Ce n'était pas une gourmandise de manger ce raisiné, mais il faut avouer que le nombre et l'entrain des convives sont d'un attrait plus grand que les plus fins repas. Que l'on se figure une salle entièrement garnie, telle une bibliothèque, de rayons qui supportaient, côte à côte, des récipients de formes variées,--car tout bocal, tout bol, toute terrine, toute soupière, tout saladier, toute urne, entrés dans la maison, finissaient en pot de raisiné,--coiffés d'un turban de papier lié d'une ficelle et remplis jusqu'aux bords de cette matière très propre à étendre sur le pain, composée essentiellement de jus de fruits, de poires, de coques et de pépins de raisin: c'était l'office, ouvert à deux battants sur la salle à manger.
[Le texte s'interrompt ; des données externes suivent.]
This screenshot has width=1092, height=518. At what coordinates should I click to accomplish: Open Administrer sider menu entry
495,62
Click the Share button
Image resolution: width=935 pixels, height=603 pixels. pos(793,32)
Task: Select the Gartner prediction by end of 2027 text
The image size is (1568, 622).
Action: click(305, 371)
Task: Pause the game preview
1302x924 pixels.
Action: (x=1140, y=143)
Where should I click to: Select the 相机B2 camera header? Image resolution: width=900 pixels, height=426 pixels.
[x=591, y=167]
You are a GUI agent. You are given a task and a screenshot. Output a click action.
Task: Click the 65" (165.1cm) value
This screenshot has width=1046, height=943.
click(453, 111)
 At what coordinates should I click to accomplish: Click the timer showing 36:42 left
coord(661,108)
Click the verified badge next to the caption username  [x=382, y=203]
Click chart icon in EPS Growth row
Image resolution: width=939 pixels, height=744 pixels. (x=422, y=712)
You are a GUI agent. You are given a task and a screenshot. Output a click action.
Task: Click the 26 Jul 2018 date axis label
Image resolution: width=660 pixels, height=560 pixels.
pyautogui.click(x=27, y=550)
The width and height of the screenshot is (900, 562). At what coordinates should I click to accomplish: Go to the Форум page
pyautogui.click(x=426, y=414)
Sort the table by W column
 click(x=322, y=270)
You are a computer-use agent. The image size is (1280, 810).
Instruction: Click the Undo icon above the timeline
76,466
Quand l'heure était venue, on passait là, en foule; on contemplait ces réserves de nature à soutenir un siège, et quelque galant de ces messieurs en complimentait la maîtresse de maison. Rosalie, la bonne, montait sur une courte échelle, atteignait le pot que son rang destinait à être entamé, s'en écrasait la poitrine, enfin, redescendant avec quelque majesté et non sans accrocher le bord de sa jupe à quelque tête de clou, déposait le raisiné sur la table, au milieu d'un peuple attentif. Madame Plancoulaine elle-même, ayant décoiffé le pot, y enfonçait une cuiller de bois de la largeur d'une de nos mains. On trépignait, on criait, on riait; quarante bras tendaient des tartines. Alors madame Plancoulaine, se rengorgeant, remerciait Dieu d'avoir fait le monde.

IX

Mon père fut successivement interrogé par plusieurs de ces messieurs qui se postaient devant lui ventre à ventre, avec un air de confidence, et à qui il semblait répondre évasivement, en levant les sourcils très haut, dirigeant loin son regard et écartant les deux bras. Et la double ride profonde qu'il portait à la racine du nez se creusait. On lui parlait de la maison Colivaut.

J'aperçus M. Clérambourg, toujours informé de tout, qui opposait à une question sans doute indiscrète une main rigide, tendue en écran, tandis qu'il fermait les yeux dans l'attitude du _Génie gardant le secret de la tombe_. M. Plancoulaine et le neveu Moche s'imposaient une réserve dont ma famille s'effraya.

Pourtant, un signe de bon augure était que le Courtois n'avait pas paru. Qu'il eût mis ses gants dans sa cour, c'était possible; mais qu'il se dirigeât vers ici, en somme, cela demeurait incertain.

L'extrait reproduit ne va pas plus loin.